▶ _Data_

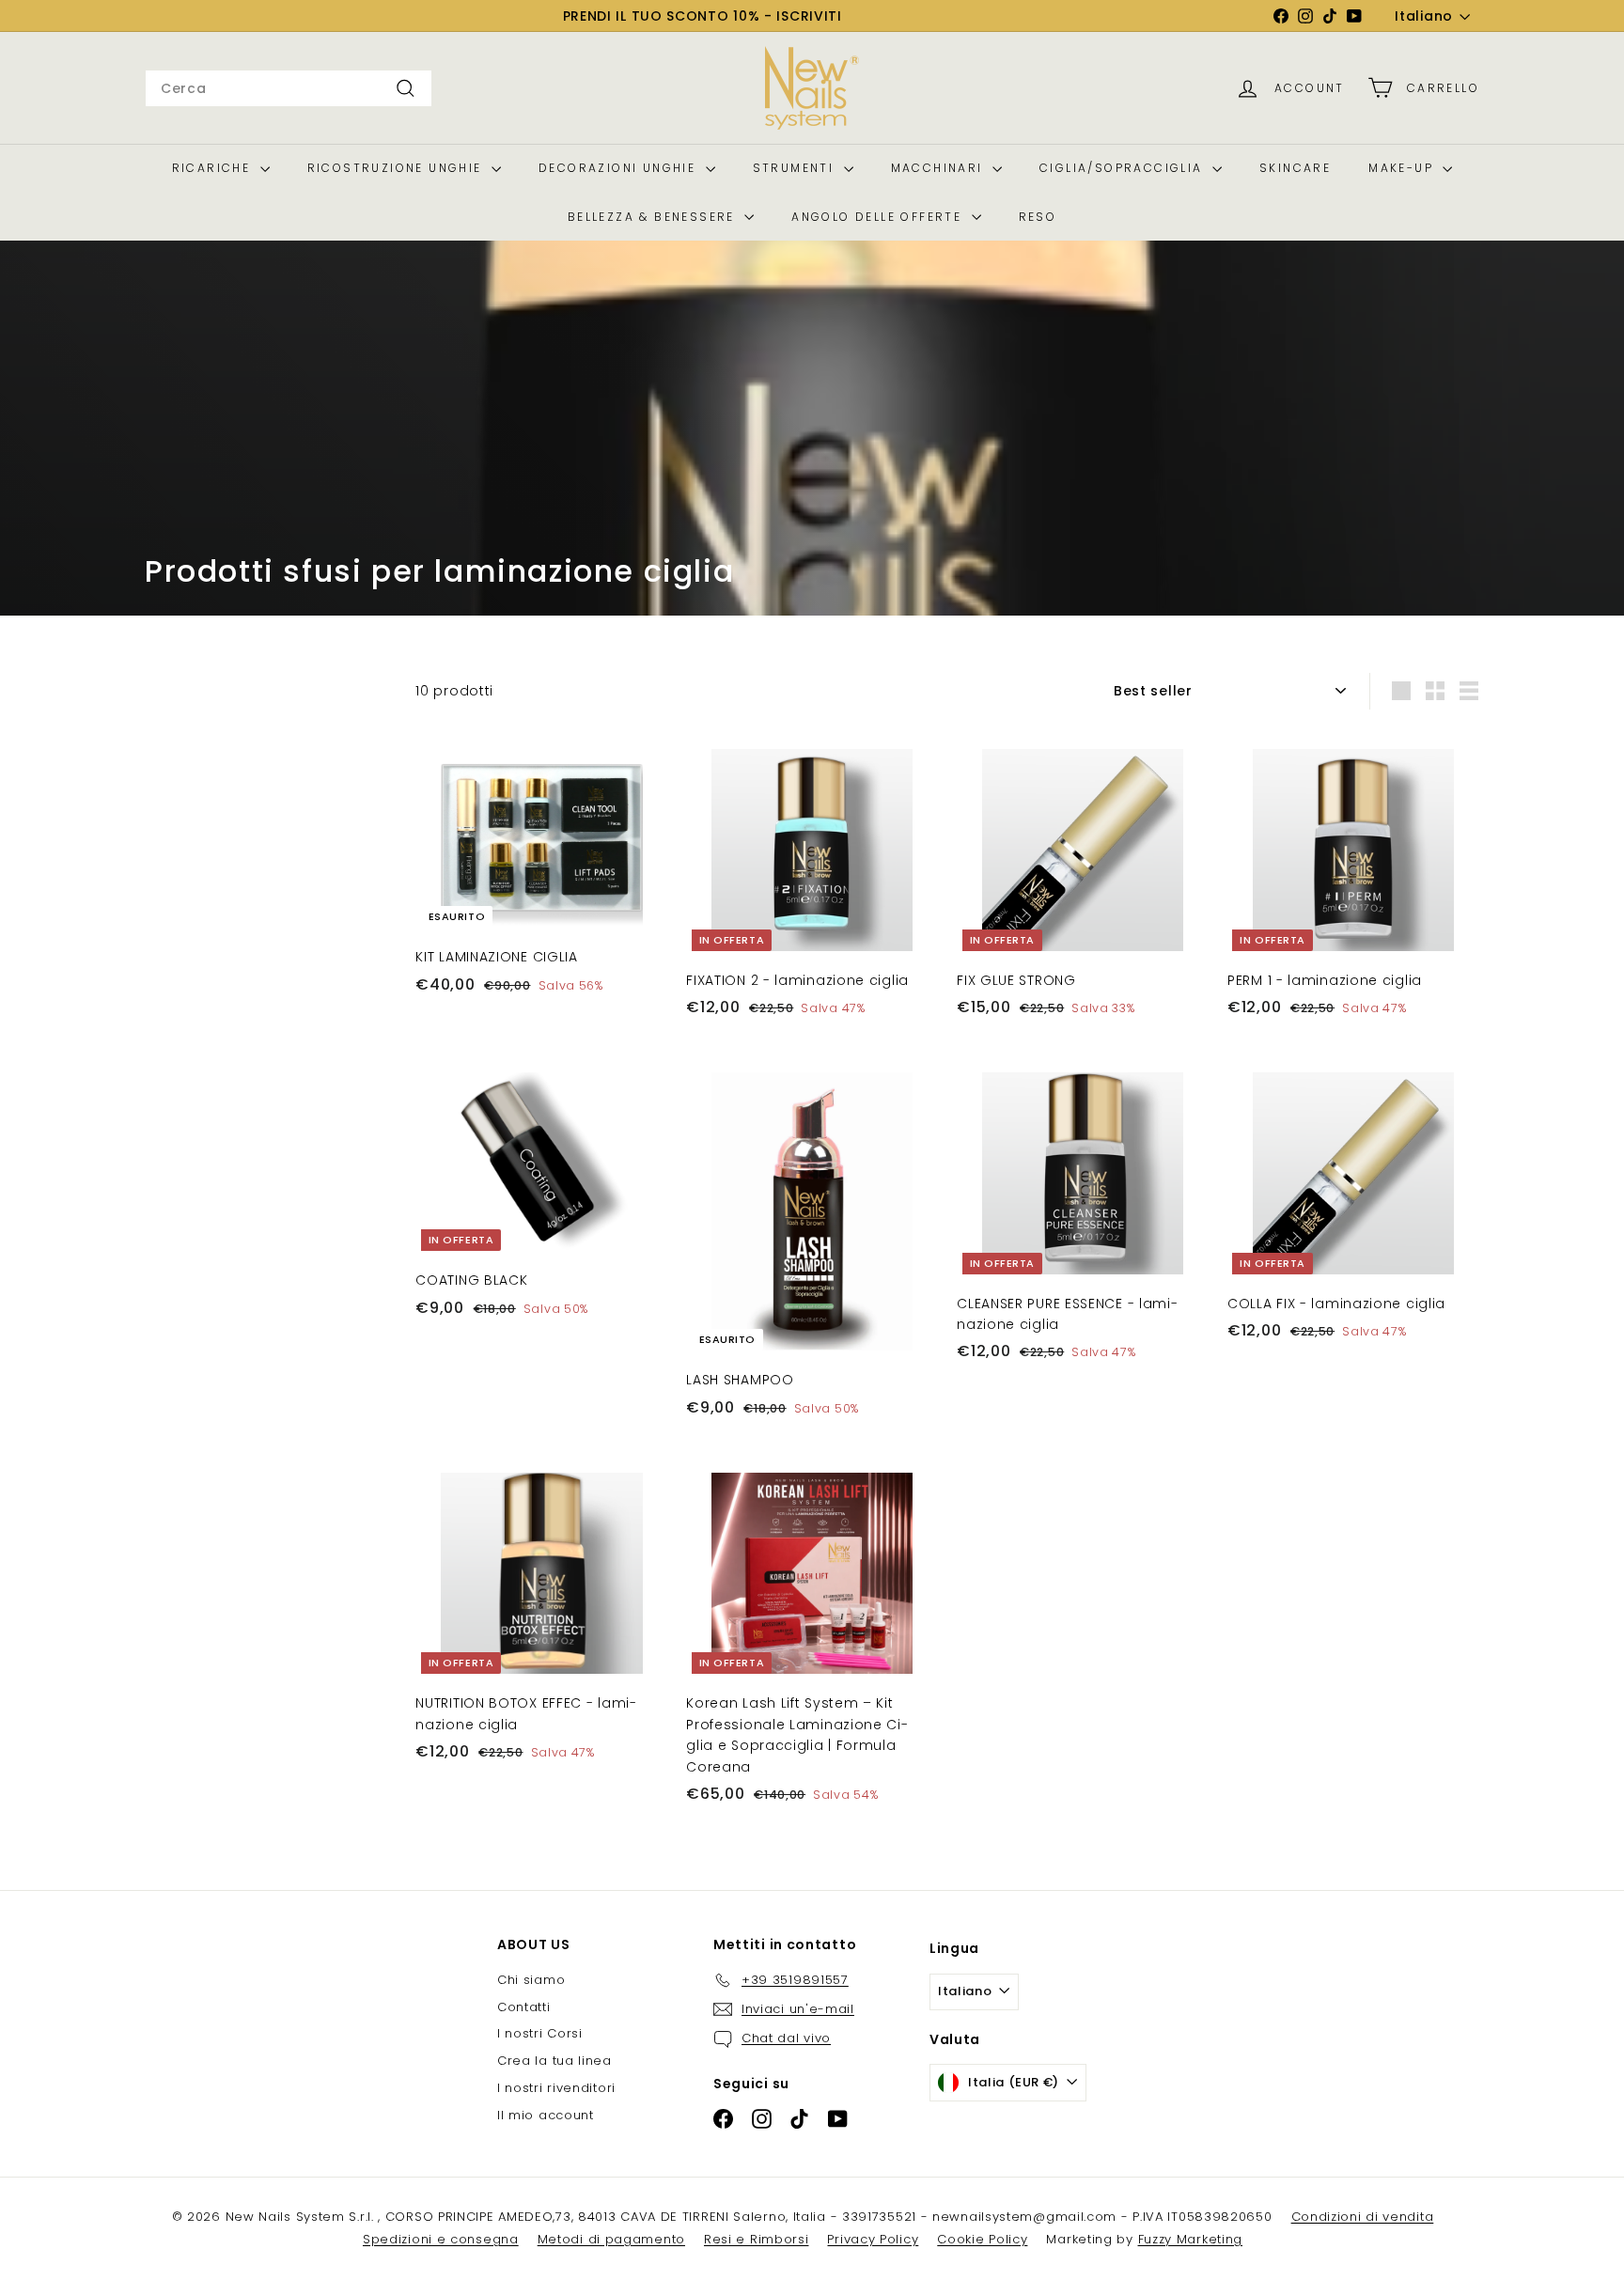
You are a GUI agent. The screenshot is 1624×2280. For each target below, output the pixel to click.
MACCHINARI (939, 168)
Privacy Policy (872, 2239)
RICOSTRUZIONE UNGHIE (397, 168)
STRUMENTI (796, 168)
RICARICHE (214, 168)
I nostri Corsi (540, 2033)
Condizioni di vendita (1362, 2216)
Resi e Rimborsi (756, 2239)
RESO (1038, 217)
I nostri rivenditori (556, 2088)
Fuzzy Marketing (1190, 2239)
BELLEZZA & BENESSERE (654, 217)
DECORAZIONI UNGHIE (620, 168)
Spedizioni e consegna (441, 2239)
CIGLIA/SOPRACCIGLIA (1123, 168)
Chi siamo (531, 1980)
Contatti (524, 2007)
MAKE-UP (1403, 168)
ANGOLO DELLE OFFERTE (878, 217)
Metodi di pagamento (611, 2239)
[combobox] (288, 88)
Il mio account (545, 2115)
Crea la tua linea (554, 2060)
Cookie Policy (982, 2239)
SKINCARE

▶ _Task goal_
Everything in the listing except the pictures must be reproduced exactly.

▶ _Task result_
You are a GUI agent. The screenshot is 1624×2280. For each target below, output the pixel to click.
MACCHINARI (939, 168)
Privacy Policy (872, 2239)
RICOSTRUZIONE UNGHIE (397, 168)
STRUMENTI (796, 168)
RICARICHE (214, 168)
I nostri Corsi (540, 2033)
Condizioni di vendita (1362, 2216)
Resi e Rimborsi (756, 2239)
RESO (1038, 217)
I nostri rivenditori (556, 2088)
Fuzzy Marketing (1190, 2239)
BELLEZZA & BENESSERE (654, 217)
DECORAZIONI UNGHIE (620, 168)
Spedizioni e consegna (441, 2239)
CIGLIA/SOPRACCIGLIA (1123, 168)
Chi siamo (531, 1980)
Contatti (524, 2007)
MAKE-UP (1403, 168)
ANGOLO DELLE OFFERTE (878, 217)
Metodi di pagamento (611, 2239)
[combobox] (288, 88)
Il mio account (545, 2115)
Crea la tua linea (554, 2060)
Cookie Policy (982, 2239)
SKINCARE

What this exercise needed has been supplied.